Washington State Supreme Court Issues Landmark Decision on Spearin Doctrine
September 29, 2021 —
Cameron Sheldon - Ahlers Cressman & Sleight PLLCThe Washington State Supreme Court’s recent decision in Lake Hills Invs., LLC v. Rushforth Constr. Co. No. 99119-7, slip op. at 1 (Wash. Sept. 2, 2021) marks the first time in over 50 years that it has ruled on the Spearin doctrine. The Court’s opinion clarified the contractor’s burden when asserting a Spearin defense and affirmed the jury’s verdict in favor of contractor AP Rushforth Construction Company (AP). The decision is a major win for Ahlers Cressman & Sleight PLLC attorneys Scott Sleight, Brett Hill, and Nick Korst, who represented AP throughout its long-running dispute with Lake Hills Investments, LLC (LH), including the two-month jury trial and the appeal. Leonard Feldman of Peterson | Wampold | Rosato | Feldman | Luna and Stephanie Messplay of Van Siclen Stocks & Firkins also represented AP on appeal.
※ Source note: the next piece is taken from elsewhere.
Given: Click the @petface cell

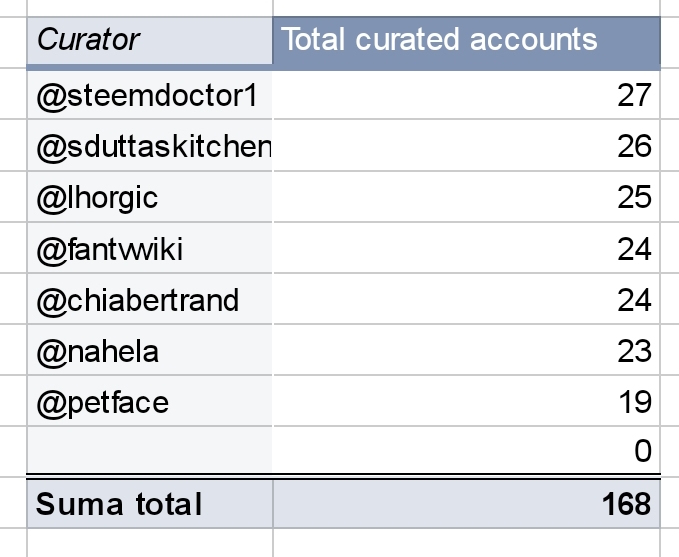Looking at the screenshot, I should 150,402.
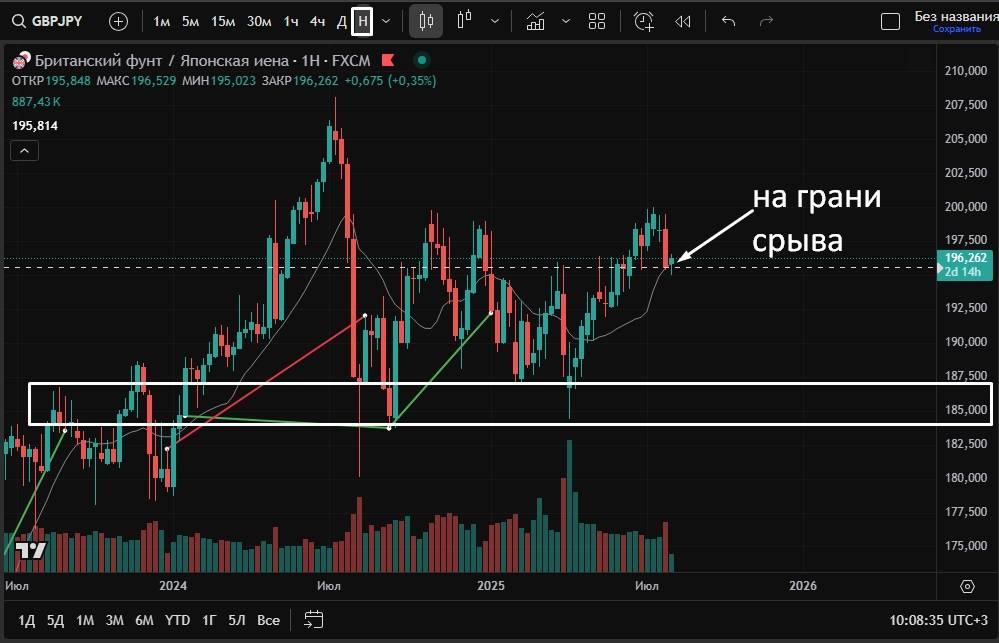Open the indicators chart icon
The image size is (999, 643).
[x=536, y=21]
At trial, the owner—Lake Hills Investments, LLC (LH)—asserted it was entitled to $3 million in liquidated damages and $12.3 million for defects it alleged were caused by AP’s deficient workmanship. AP denied responsibility for the delays and most of the defects and requested payment of $5 million. Regarding LH’s defect claims, AP argued as an affirmative defense that the defects were caused by deficiencies in the plans and specifications provided by LH. This affirmative defense was rooted in the Spearin doctrine, which states that when the contractor follows plans and specifications provided by the owner, the contractor is not responsible for defects caused by the plans and specifications.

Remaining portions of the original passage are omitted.